Oireachtas Joint and Select Committees

Wednesday, 29 November 2017

Joint Oireachtas Committee on the Eighth Amendment of the Constitution

Termination in Cases of Foetal Abnormality: Mr. Peter Thompson, Birmingham Women's and Children's Hospital

1:30 pm

Photo of Bríd SmithBríd Smith (Dublin South Central, People Before Profit Alliance) | Oireachtas source

I thank Dr. Thompson and I found his contribution very interesting. Following up on his last point, I think he has touched on something very important with regard to how we define what is fatal. Dr. Thompson is absolutely correct - once we are born we are all fatal. To try to put legislative structures on words and definitions can, as Dr. Thompson has recounted from his own experience, take a very long time. There was a case in Britain some time ago - I cannot remember the name - in which debate and discussion of legislative changes in the High Court resulted in a long period of suffering for a woman and her child. I would like to say openly to everybody here that we have to be careful about the words we use when we are advising on the kind of legislation we want and we have to be mindful of some of the matters that Dr. Thompson has pointed out. He has pointed out some very serious issues that we have to grapple with here. One that struck me was the fact that some women present late with crisis pregnancies involving severe foetal disability because of poorer socioeconomic conditions. We have to be very mindful of such cases because, in looking at how we structure some kind of legislation, we have to remember that the Citizens' Assembly very passionately wanted it added to the discourse that socioeconomic factors play a major role in forming the outcome of their discussions.
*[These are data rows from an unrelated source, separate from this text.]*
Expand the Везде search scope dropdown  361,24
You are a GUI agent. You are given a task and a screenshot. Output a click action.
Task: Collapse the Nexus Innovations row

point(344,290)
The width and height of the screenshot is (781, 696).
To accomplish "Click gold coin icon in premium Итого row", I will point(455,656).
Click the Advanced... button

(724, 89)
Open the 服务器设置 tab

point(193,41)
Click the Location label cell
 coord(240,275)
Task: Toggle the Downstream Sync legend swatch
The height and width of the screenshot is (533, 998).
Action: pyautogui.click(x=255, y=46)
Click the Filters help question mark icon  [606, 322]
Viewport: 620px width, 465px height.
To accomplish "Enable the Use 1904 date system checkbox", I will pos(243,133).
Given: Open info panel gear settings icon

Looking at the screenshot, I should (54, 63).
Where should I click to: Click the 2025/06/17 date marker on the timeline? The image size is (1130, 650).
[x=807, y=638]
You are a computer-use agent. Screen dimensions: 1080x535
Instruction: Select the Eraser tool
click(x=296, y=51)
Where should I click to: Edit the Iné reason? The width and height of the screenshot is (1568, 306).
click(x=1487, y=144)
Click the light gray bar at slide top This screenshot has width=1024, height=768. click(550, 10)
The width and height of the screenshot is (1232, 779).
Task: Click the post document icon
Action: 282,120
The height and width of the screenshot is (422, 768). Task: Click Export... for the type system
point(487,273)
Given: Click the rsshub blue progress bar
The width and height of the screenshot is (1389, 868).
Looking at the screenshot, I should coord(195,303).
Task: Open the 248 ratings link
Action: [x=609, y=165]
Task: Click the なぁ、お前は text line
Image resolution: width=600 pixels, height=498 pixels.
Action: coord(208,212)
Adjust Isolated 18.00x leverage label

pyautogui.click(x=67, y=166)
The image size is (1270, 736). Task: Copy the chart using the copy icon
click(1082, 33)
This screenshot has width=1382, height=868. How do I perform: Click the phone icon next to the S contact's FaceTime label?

I would like to pick up on a number of points, some of them in the same vein as Deputy O'Connell's questions about foeticide. I understand that an injection goes straight into the heart and stops it beating. This injection is lethal - it paralyses the foetus and kills it. Is there evidence, however, that such an injection causes pain? I ask Dr. Thompson to expand on the discussion of pain because it is often used in a very emotive way to argue against the treatment of pregnancy in this way. I would also like Dr. Thompson to expand an another important point. Women often look for options after they have had a scan at 20 weeks and they might need a follow-up scan very quickly within five days. This is often not available to them in Ireland, however, and that puts them at a big disadvantage.

Although they may go to Britain and have that, they need the follow-up care, discussion and conversation, to have the important emotional, physical and medical understanding of everything they are going through. Would Mr. Thompson agree that because they are forced out of Ireland and cannot get that care at home, where they are surrounded by family and other supports, they are particularly disadvantaged? Those who talk about cruelty to a foetus or an unborn child often use the word "baby" but we have to also think about the cruelty to the woman who is being denied access to this kind of reproductive health. I would like Mr. Thompson to comment on those points.